井野拓磨の発言 (決算委員会)
⚠️ コピーしたテキストを転載する際は、転載元URL(kokkai-data.com)および原典URL(kokkai.ndl.go.jp)を必ず残してください。発言内容の改変・出典削除は禁止です。
詳細は利用規約をご確認ください。
○政府参考人(井野拓磨君) 今、先生御指摘がございましたように、滞納でございますが、全税目で滞納整理中のものの額でございますが、対前年比一・七%減ということになっております。実は、これは昭和三十九年度以来三十五年ぶりに前年に対してマイナスとなった数字になっております。ただ、消費税の滞納整理中のものの額でございますが、これにつきましては、対前年比二・九%増と若干増加しておりますが、これも消費税導入以来最も低い伸びにとどまっております。
したがいまして、滞納整理が進まなかった理由ということでございますが、私どもは、これから申し上げますような気持ちで滞納整理、滞納の未然防止を進めているところでございます。
まず申し上げたいのは、滞納は期限内に納税している大多数の納税者の方々の立場に立てば許されるものではないということから、国税当局といたしましては、その未然防止及びその整理促進に努めているところでございます。特に消費税につきましては、預かり金的性格にかんがみまして、国民の皆様の信頼を損なうことのないよう厳正に対処してきているところでございます。

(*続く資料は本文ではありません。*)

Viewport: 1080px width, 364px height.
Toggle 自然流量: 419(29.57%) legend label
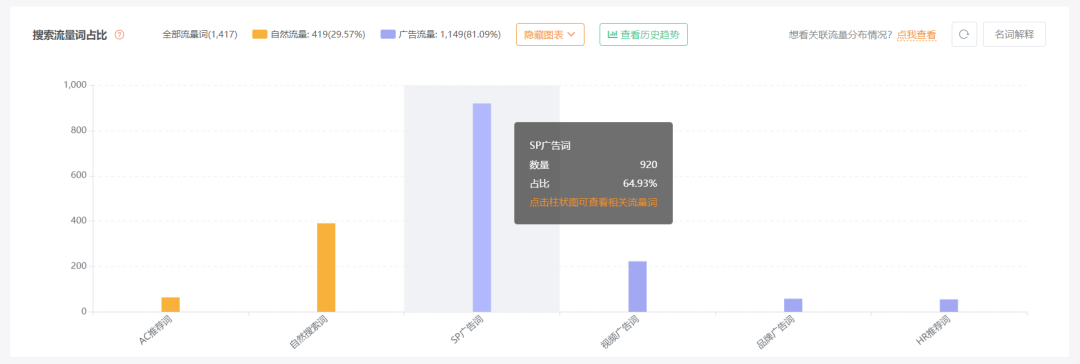[x=318, y=34]
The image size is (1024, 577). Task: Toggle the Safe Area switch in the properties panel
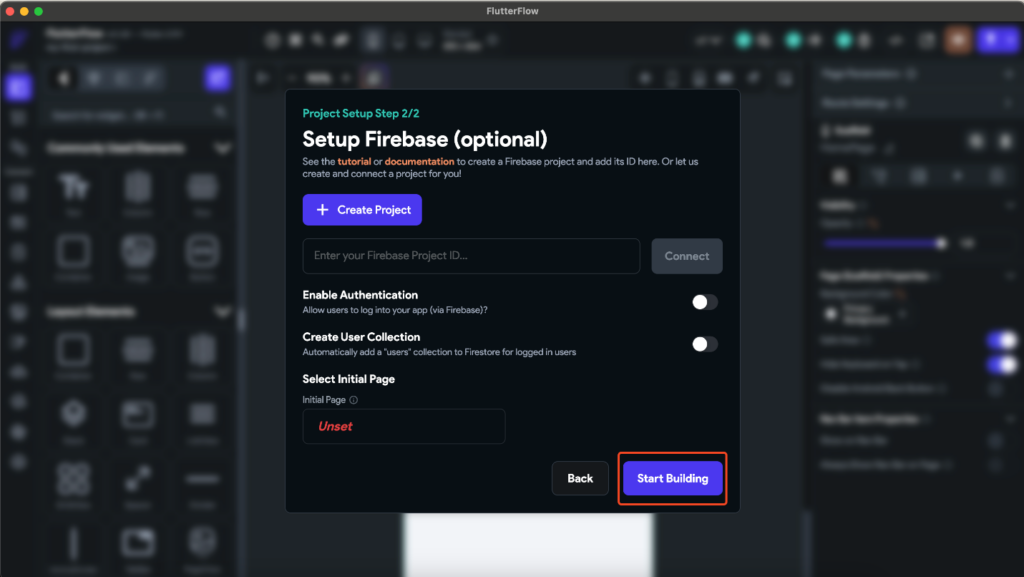tap(1003, 339)
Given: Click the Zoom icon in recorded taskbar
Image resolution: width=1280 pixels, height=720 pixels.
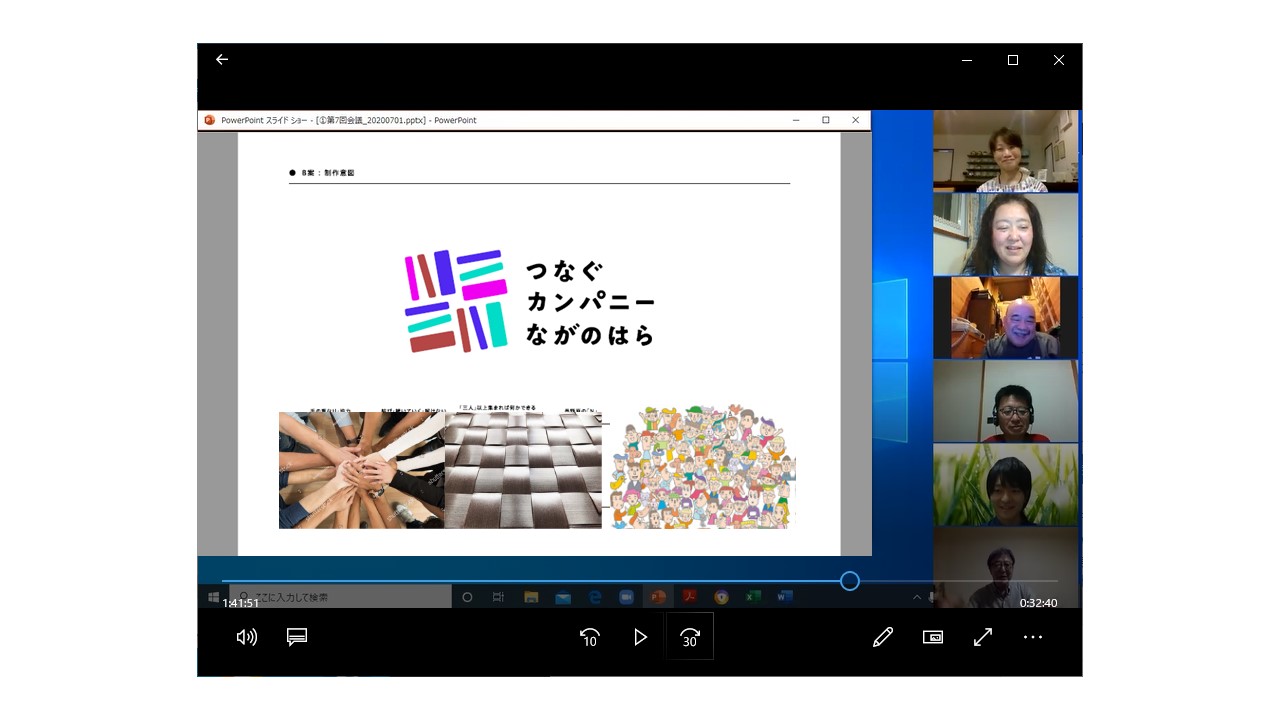Looking at the screenshot, I should (x=626, y=597).
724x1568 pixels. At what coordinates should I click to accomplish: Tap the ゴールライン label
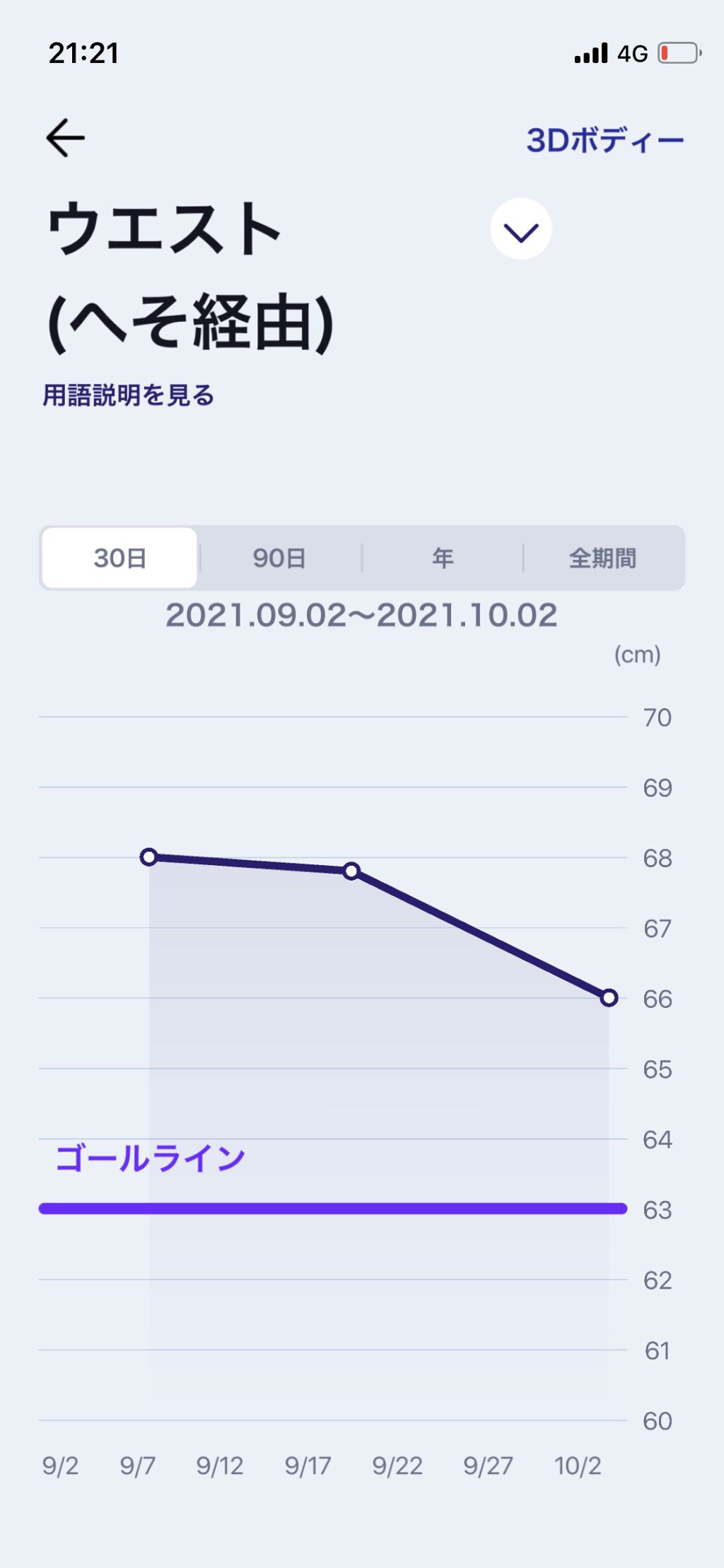(x=150, y=1158)
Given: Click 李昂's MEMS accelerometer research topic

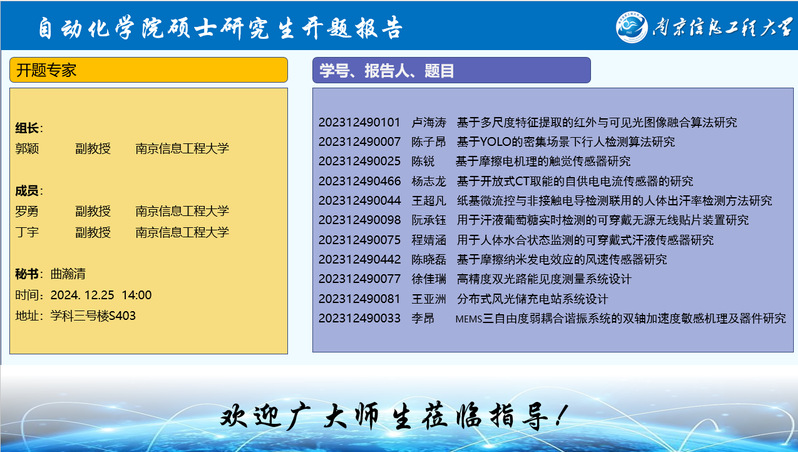Looking at the screenshot, I should pyautogui.click(x=620, y=318).
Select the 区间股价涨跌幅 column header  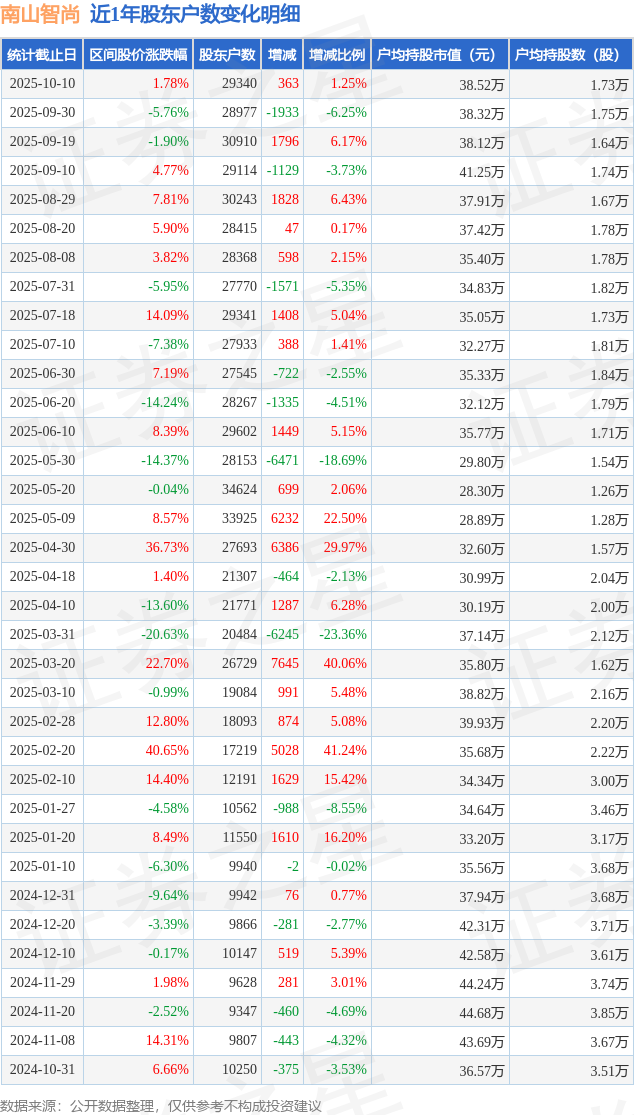pyautogui.click(x=137, y=55)
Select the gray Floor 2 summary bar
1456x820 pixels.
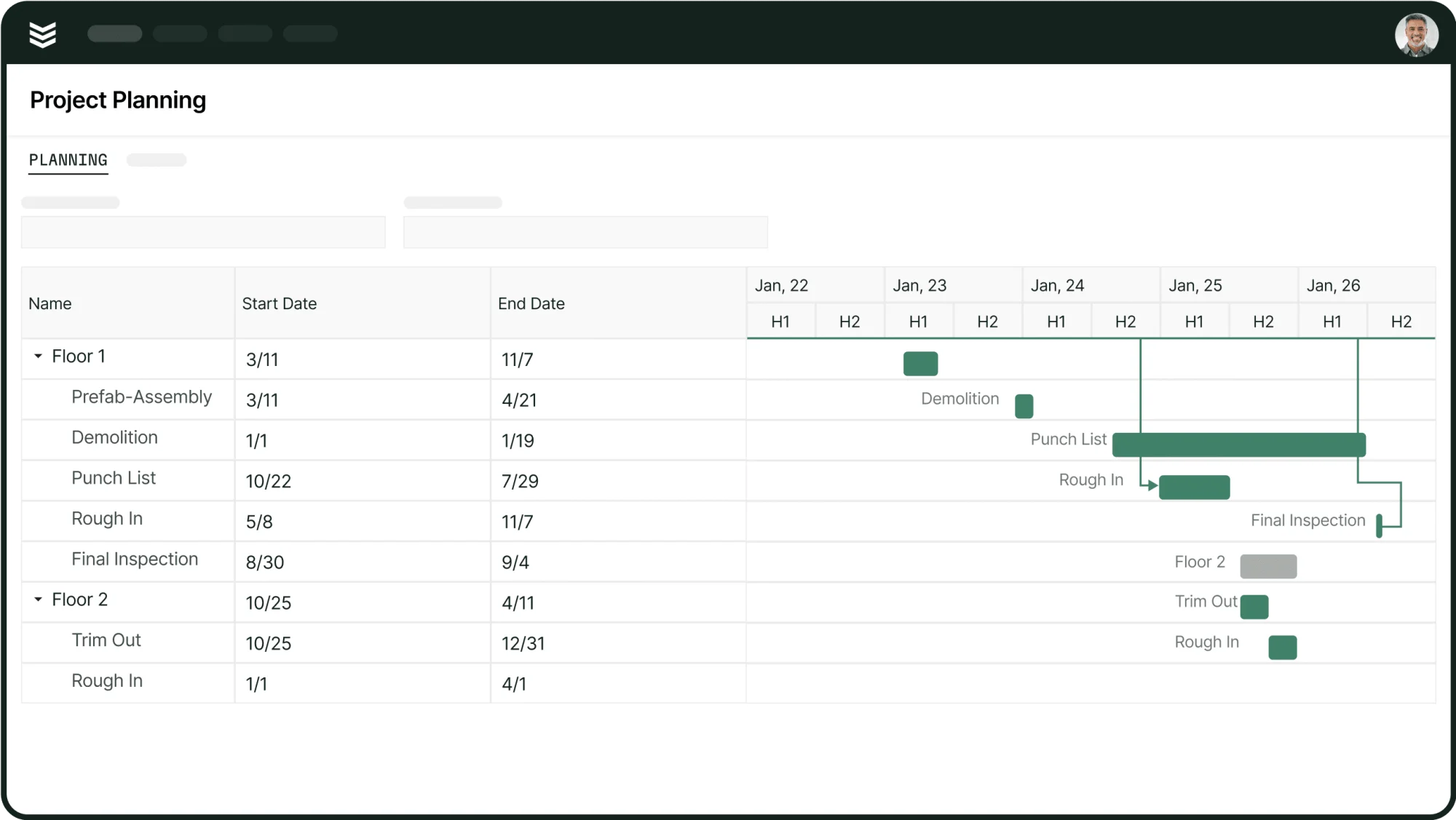click(x=1267, y=566)
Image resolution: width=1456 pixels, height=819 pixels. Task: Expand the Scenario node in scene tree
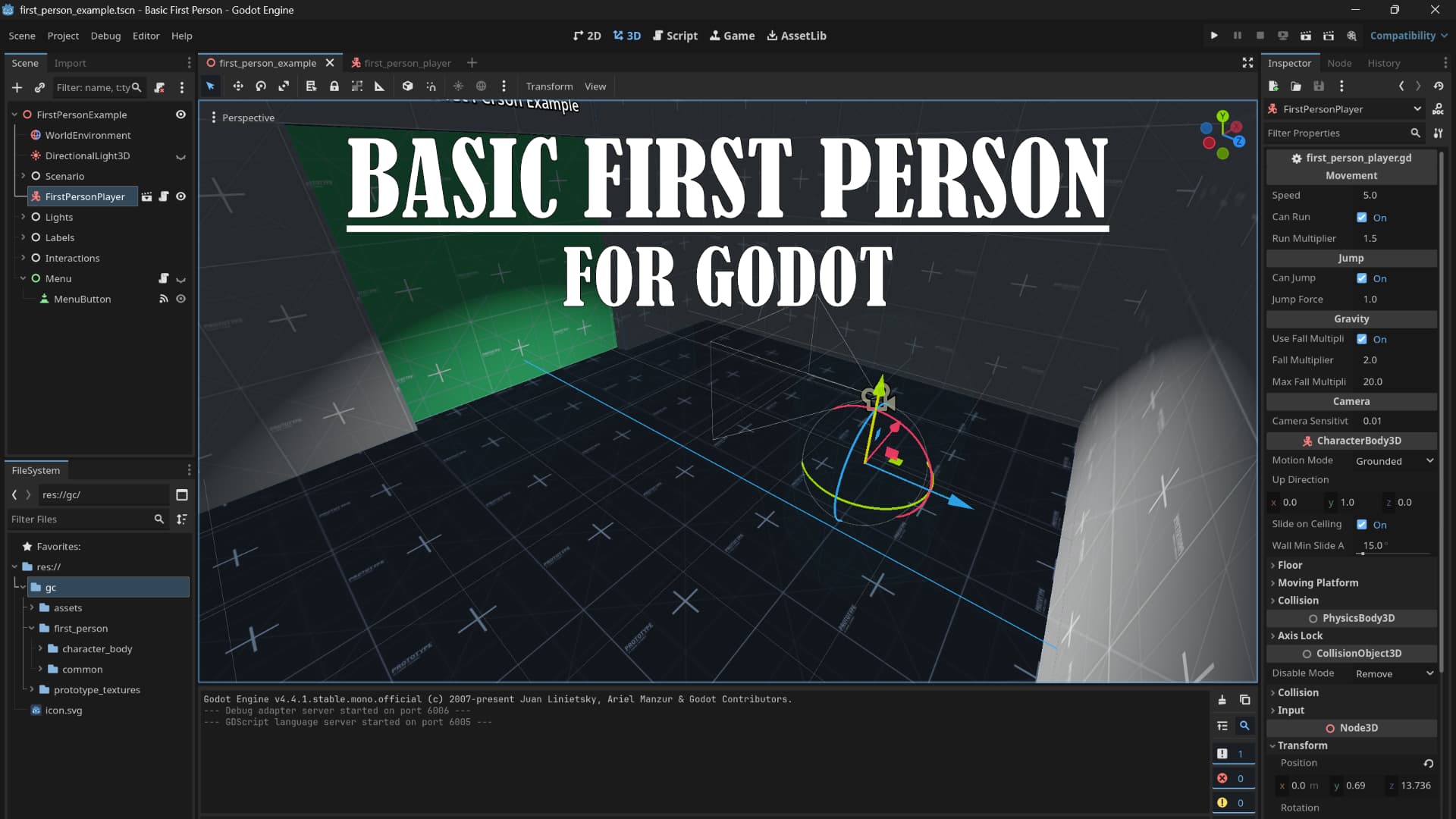[x=23, y=176]
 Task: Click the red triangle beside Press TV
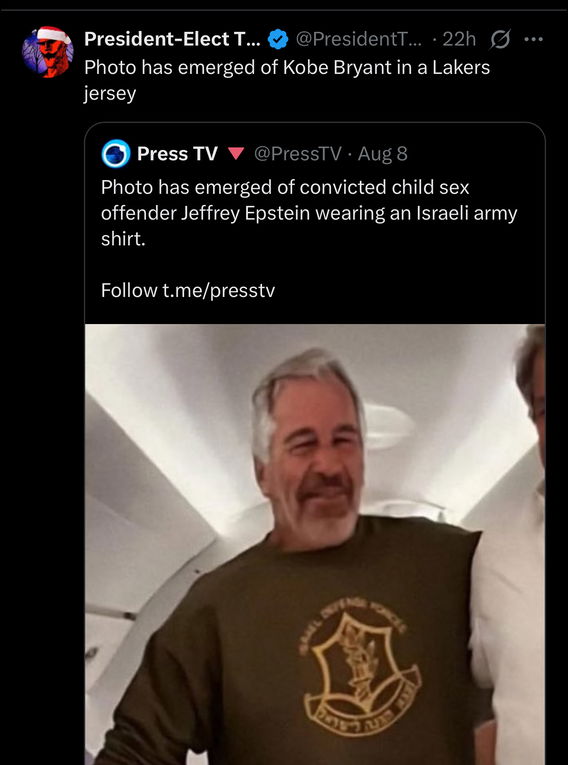(x=236, y=154)
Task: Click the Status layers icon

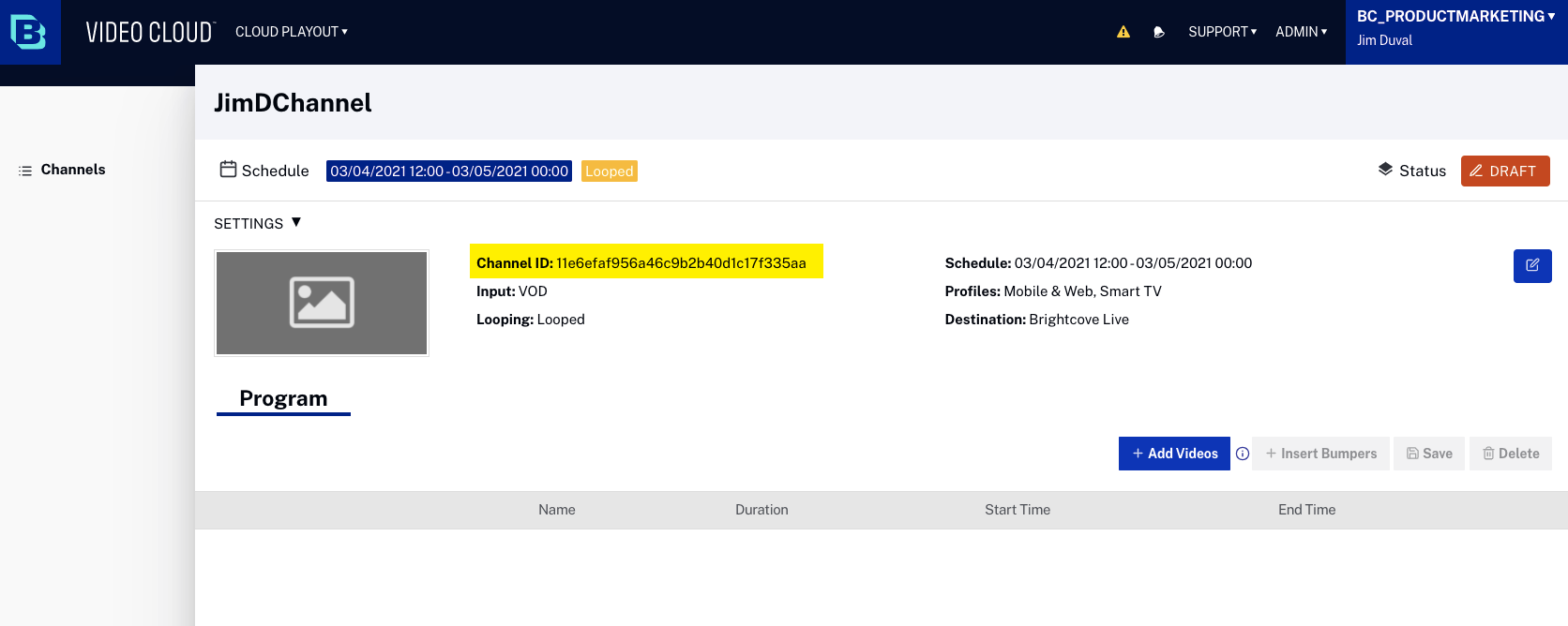Action: (x=1385, y=169)
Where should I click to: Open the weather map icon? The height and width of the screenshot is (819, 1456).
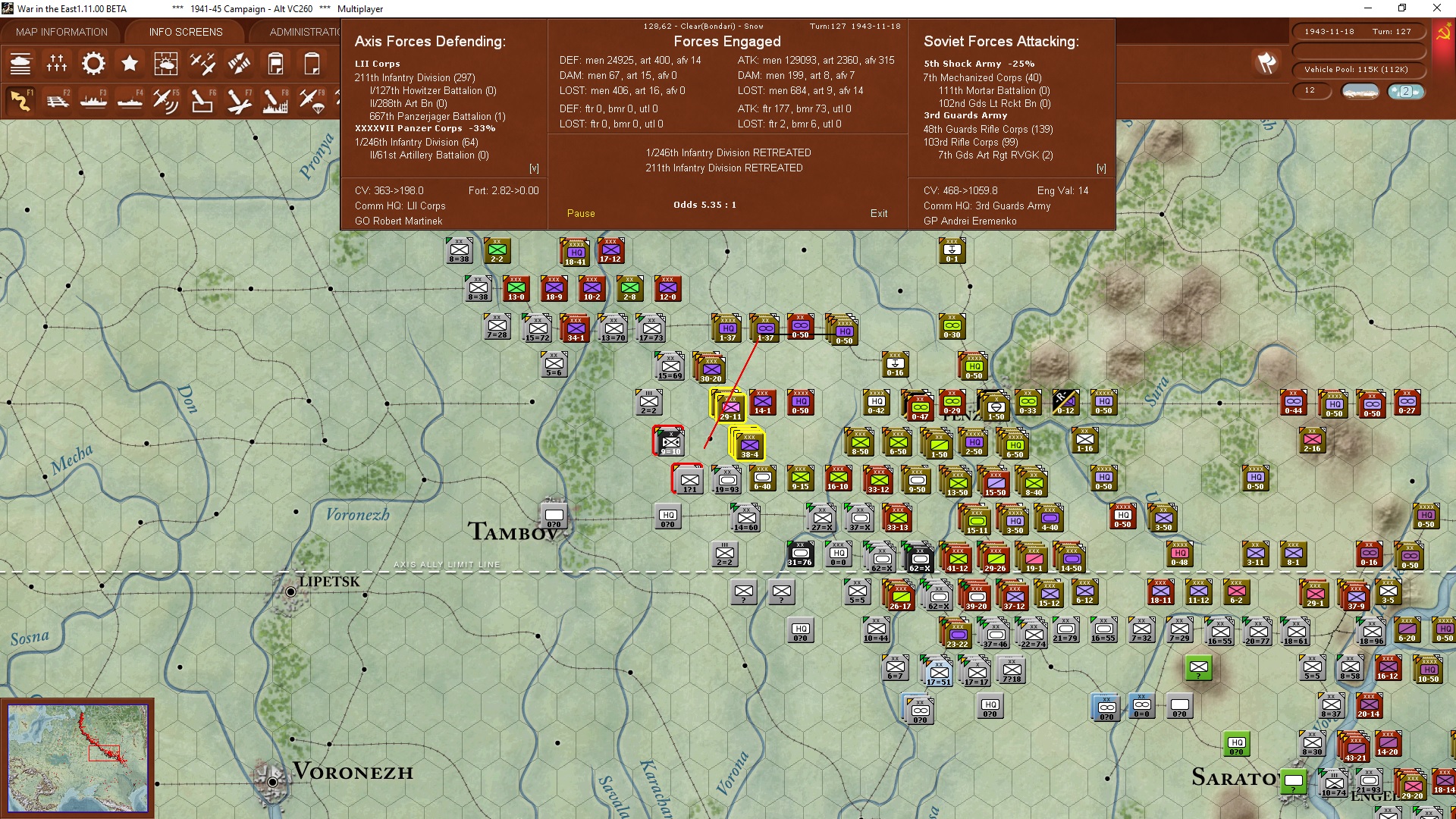(x=166, y=64)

そこで、どういった対策をやってきたかということを申し上げます。
まず、未然防止策について申し上げたいと思います。滞納を未然に防止するために、期限内納付意識を高めるための広報を充実し、個々の事業者の方々に対しまして国税局、税務署を挙げて納付期限の前後に徹底した納付慫慂を実施するなど、各種期限内収納対策を実施してきたところでございます。これに加えまして、消費税滞納未然防止のため会計検査院の意見表示もございましたが、そういうことも踏まえまして、まず第一点目でございますが、ポスター等を通じまして、消費税が預かり金的性格を有する税であることを事業者の方々に認識していただけるよう努めてまいりました。
それから、第二点目でございますが、国及び地方公共団体に対しまして、入札参加資格審査に対し、消費税納税証明書の活用を依頼してまいりました。その結果でございますが、本年五月までにすべての国の機関及び地方公共団体から協力をいただけるとの回答をいただいているところでございます。
三点目でございますが、納税貯蓄組合、間税会等関係民間団体に対しまして、納税資金の備蓄の推進について協力要請を行ってまいりました。その結果、本年六月末現在、全国三百二十二の金融機関におきまして消費税積立預金等が商品化され、納税資金の備蓄環境の整備の進展が見られております。
次に、滞納となった国税の整理促進策について申し上げます。
滞納となった国税に対しましては、速やかな保全を行うとともに、滞納者個々の実情に即したところで厳正、的確な滞納整理を実施してきているところでございます。特に消費税に対しましては他の税目の滞納より優先して着手する、それから滞納の多発時期における集中整理を実施するなどによりまして、早期かつ確実な徴収に努めるとともに、納付に誠意が認められない滞納者に対しましては、法律に基づいた手順を踏んだ上で財産の差し押さえを行うなど、厳正な滞納整理を実施しているところでございます。
以上の結果でございますから、先ほど申し上げたような数字になっているわけでございます。今後とも、このような施策を一層充実して、滞納の未然防止及びその整理促進に努めてまいりたいと考えております。